Também outras ordens marcaram a formação da região. Em 1656, Fernão Vaz Freire doou a Ilha Grande aos Beneditinos. Provavelmente com o surto religioso e missionário que experimentou a região após a expulsão dos holandeses deu-se paralelamente um desenvolvimento do cultivo sacro-musical, cujo centro parece ter sido a igreja do convento franciscano, Nossa Senhora dos Anjos, construída a partir de 1682 e ampliada no século XVIII. A sua fachada de 1759 (com figuras de anjos com traços indígenas) e o seu teto pintado em 1784 são indícios de um florescimento artístico na segunda metade do século XVIII e que está exigindo pesquisas histórico-musicais específicas. Do fim desse século data a igreja de Nossa Senhora da Corrente, já considerada, nos seus traços rococós e classicistas, uma das mais belas do Brasil (cf. G. Bazin, Aleijadinho et la Sculpture baroque au Brésil, Paris, 1963).
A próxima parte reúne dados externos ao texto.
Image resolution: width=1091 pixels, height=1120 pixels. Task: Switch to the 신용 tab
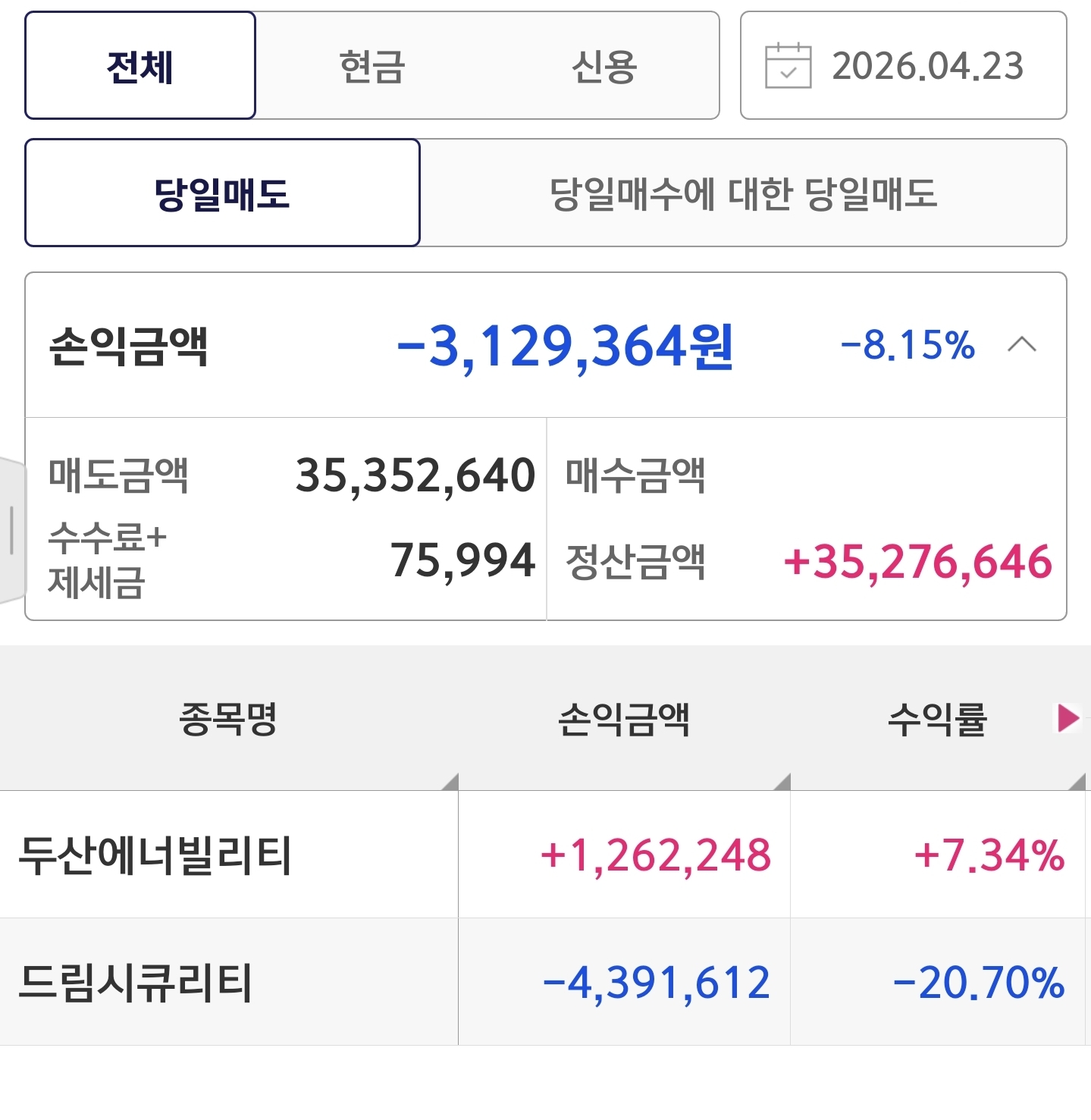click(603, 66)
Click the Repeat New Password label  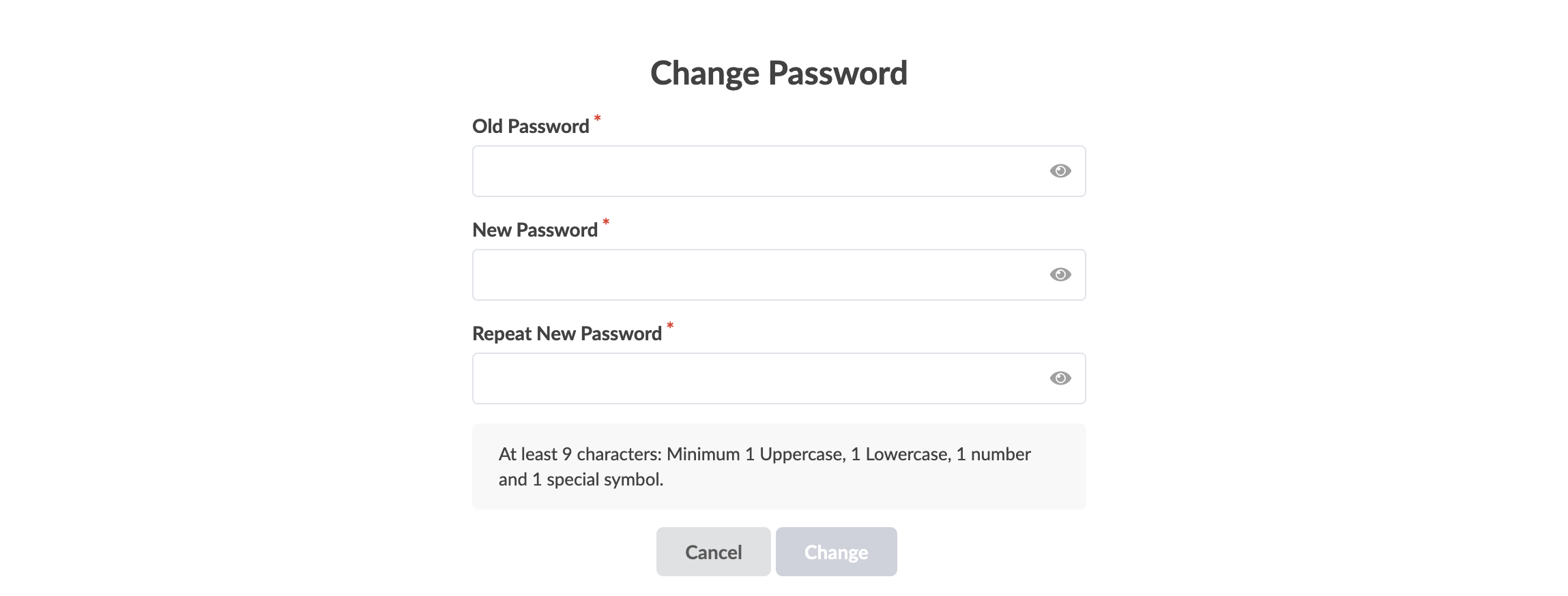point(566,334)
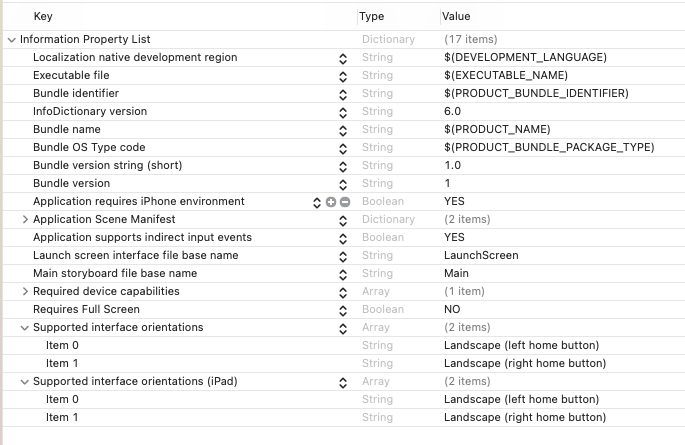685x445 pixels.
Task: Open type popup for Requires Full Screen
Action: pos(343,310)
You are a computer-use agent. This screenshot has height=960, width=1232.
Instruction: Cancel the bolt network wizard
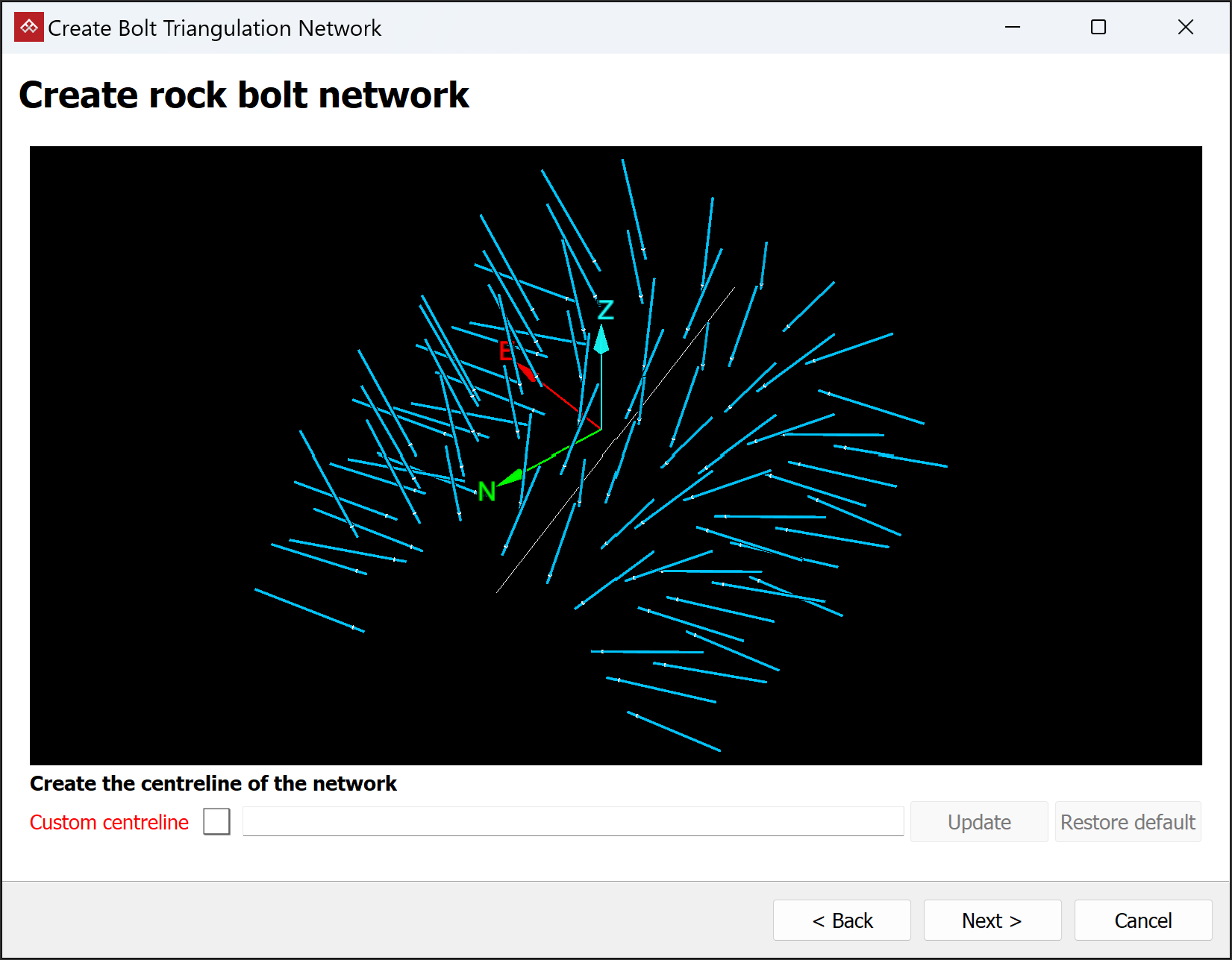(x=1143, y=920)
De particular interesse iconográfico-musical é a imagem de Santa Cecília, decorada a ouro, que, juntamente com a de Santa Luzia, pertence à coleção denominada "Pastoril".
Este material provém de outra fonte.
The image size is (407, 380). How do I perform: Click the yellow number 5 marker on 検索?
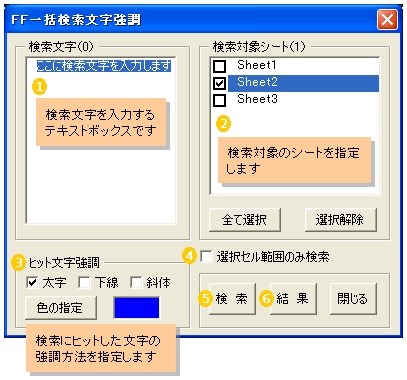[205, 298]
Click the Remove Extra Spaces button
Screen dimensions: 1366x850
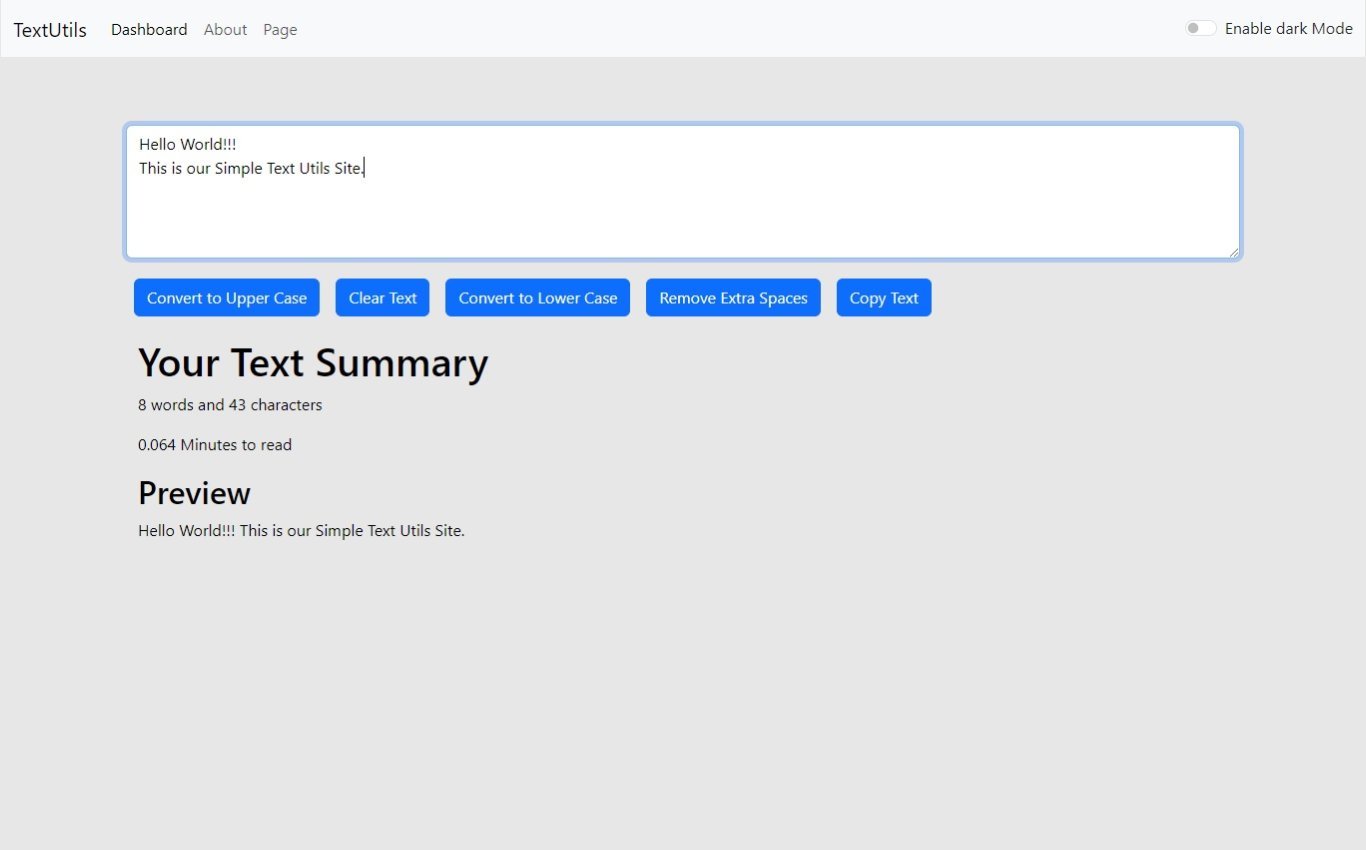[x=733, y=298]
Obras do compositor de origem portuguesa e mestre-capela de Salvador Pe. Theodoro Cyro de Souza (*1766) permaneceram durante décadas no repertório da Semana Santa local, conhecida em toda a região pelo seu aparato: Para a Sexta Feira Santa - Crux Fidelis (cópia de 1897); Passio Domini Nostri Jesu Christi Secundum Joannem; Alleluia para Sábado Santo; Gradual da Missa de Quinta Feira Santa; Oficio de Trevas para Quarta Feira; Motetos para os Passos da Procissão do Senhor (cf. os seus Motetos publicados pelo editor no Boletim N° 2 da S.B.M.).
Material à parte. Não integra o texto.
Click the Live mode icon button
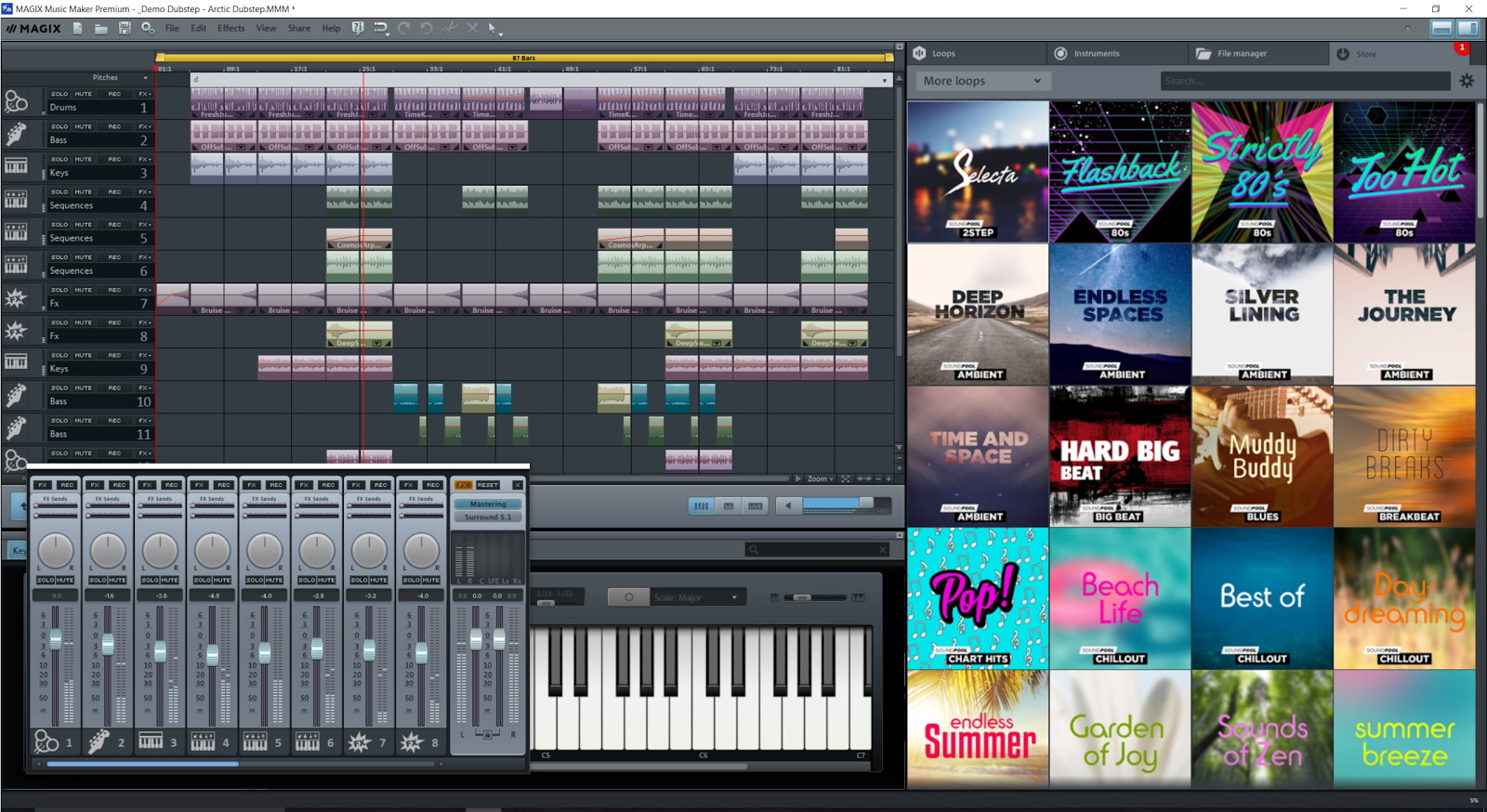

Penedo permaneceu no centro do campo de forças das influências culturais determinado por Recife e por Salvador. Durante a Revolução de 1817, Penedo distinguiu-se por sua lealdade ao Rei, sendo a vitória das armas legalistas comemorada com grande aparato. Essa fidelidade manteve-se também por algum tempo após a independência, como se depreende de um ofício do ouvidor, de 1824:

"Não posso deixar de estranhar que nesta villa, tendo o melhor credito de mais ilustrada das desta província, se conservem nos lugares publicos della as armas do reino de Portugal (...)." (José Prospero Jehovah da Silva Caroatá, "Chronica do Penedo", Revista do Instituto Archeologico e Geographico Alagoano 2, pág. 4).

Em 1824, a Irmandade do Santíssimo Sacramento comprou um grande órgão de dois teclados, de fabricação francesa (E. Méro, op.cit. 20). Documentos musicais indicativos de estreitos vínculos com o centro musical da Côrte são composições de D. Pedro I (1798-1834), Marcos Antonio da Fonseca Portugal (1762-1830) e Fortunato Mazziotti (+1855) constatadas em acervos da cidade em visita a Penedo no início da década de 70. Deste último compositor, aluno de Eleutério Leal do Seminário da Patriarcal de Lisboa, cantor, mestre e compositor da Real Capela no Rio de Janeiro, destaca-se um divulgado Credo, também executado em Penedo, onde se manteve no repertório até fins do século XIX. A sua cópia (1837) data da época em que Penedo foi elevada à categoria de cidade (1842, pela lei provincial n° 3 de 18 de abril). Notável é o solo de clarinete no "et incarnatus".

Nome que se conservou na memória dos penedenses do século XIX foi o do franciscano Frei José de Santa Engrácia: "filho de José Joaquim Pacheco, erudito, pregador eloquente e arrebatador, admirado não só no Penedo, como na ilustrada Bahia em cujos templos sua voz altisonante retumbou muitas vezes; musico insigne, autor de muitas peças desta arte, que são ainda hoje apreciadas (1872)" (José P.J.S. Caroatá, op.cit. 7). Outro franciscano músico foi também Frei Capistrano de Mendonça.